List<Task<bool>> tasks = Hooks.Invoke<bool>(PreGameExitRequest, exceptionSink: null, _world);

means same as the previous sample, but allows for more fine-grained async execution control.

Subscription

_world.Hooks.Subscribe(new HookSubscription {
    HookId = PreGameExitRequest,
    Delegate = (OnPreGameExitRequest)(_ => {
        _logger.LogInformation("Game exit requested: attempting to save config...");
        return _world.ConfigCoordinator.SaveConfig();    // SaveConfig() returns `Task`
    })
});

Exception handling

Invocation effectively means two things:

  • Creation of a Task object which would run the processing code.
  • Running the actual callback processing code inside the Task.

Either thing may fail and throw an exception.

To facilitate handling of exceptions, the engine provides an exception sink, and two different flavors of invocation (as mentioned above).

  • Invoke() is a low-level call. It calls callbacks, every of which should create a Task, and returns List of all Task-s gathered from subscribers.
    • Exception thrown at a Task creation (synchronous exception) gets caught by the engine and flushed into the exception sink which the invoker optionally provides.
    • Exception thrown by code running within a Task (asynchronous exception) is not handled, obviously. It’s up to the invoker to build up the necessary safeguards with Task.WhenAll()/catch AggregatedException or something else.
  • InvokeAsync() is a more convenient call. It internally calls Invoke(), but wraps await Task.WhenAll(), catches AggregatedException and flushed every InnerException into the sink, alongside with exceptions which might have thrown at Task creation. It only returns a List of already-consumed results extracted from the underlying Task-s.

### Raw data
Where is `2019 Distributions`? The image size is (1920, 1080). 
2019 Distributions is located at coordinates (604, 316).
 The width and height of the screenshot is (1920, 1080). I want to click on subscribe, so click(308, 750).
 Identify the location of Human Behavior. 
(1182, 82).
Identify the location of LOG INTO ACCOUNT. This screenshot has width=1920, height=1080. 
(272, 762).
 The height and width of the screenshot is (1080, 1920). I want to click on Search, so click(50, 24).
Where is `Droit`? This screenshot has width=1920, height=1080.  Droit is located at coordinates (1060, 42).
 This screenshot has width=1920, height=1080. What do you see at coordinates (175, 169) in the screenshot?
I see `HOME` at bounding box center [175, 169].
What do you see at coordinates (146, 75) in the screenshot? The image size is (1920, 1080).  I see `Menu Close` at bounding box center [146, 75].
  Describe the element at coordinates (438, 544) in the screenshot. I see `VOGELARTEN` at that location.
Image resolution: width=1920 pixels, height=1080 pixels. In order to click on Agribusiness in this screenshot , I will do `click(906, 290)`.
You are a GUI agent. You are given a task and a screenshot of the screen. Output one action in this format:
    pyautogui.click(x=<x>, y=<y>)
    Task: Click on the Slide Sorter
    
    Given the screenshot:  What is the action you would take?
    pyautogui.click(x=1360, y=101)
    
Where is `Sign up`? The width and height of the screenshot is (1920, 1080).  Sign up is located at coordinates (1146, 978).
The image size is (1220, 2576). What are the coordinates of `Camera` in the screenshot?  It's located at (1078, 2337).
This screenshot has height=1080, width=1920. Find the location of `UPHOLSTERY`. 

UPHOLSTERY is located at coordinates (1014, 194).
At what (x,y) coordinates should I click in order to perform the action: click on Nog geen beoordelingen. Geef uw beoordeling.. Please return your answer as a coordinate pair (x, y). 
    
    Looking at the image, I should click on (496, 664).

### Tasks
A – According to the text on engine hooks, why can an invocation fail in two different ways?
B – Pick up the text on engine hooks after its last sentence and carry it on.

### Answers to the tasks
A – Invocation involves two things: creating a Task object that will run the processing code, and running the actual callback processing code inside that Task. Either of these can throw an exception.

B –
    • Exceptions from both phases (synchronous Task creation and asynchronous execution) get into the sink.

What is the exception sink? Nothing more than… yet another callback! Invoker may supply a custom callback method to handle every exception flies. A callback accepts a pretty verbose context: what’s the subscriber, whether it’s an exception by creating of the Task or by inside code, what were parameters passed.

Supply of an exception sink (callback) is optional. The samples above clearly show that it may be null. So, if an invoker doesn’t care of a badly written unbeknown subscriber – it’s totally valid approach. None of Invoke() and InvokeAsync() throws an exception by itself just due to a subscriber doing so. Only exceptions thrown by the engine methods are bound to invalid conditions created by a caller. Exceptions from subscribers are unpredictable by the engine, so I decided tha my code must not rethrow them. Such exceptions are always managed via manual inspection of a returned Task and/or via the exception sink.

What about dropped items?

Let me elaborate them one by one.

❌ One stuck callback handler wouldn’t freeze the entire game

Problem: a subscriber may hang up and never yield a result.

Impact: hook invocation never goes through. No complete game freeze expected, but some hook-able functionality would definitely get broken. For example, exit game would never work if a bad subscriber hooks up.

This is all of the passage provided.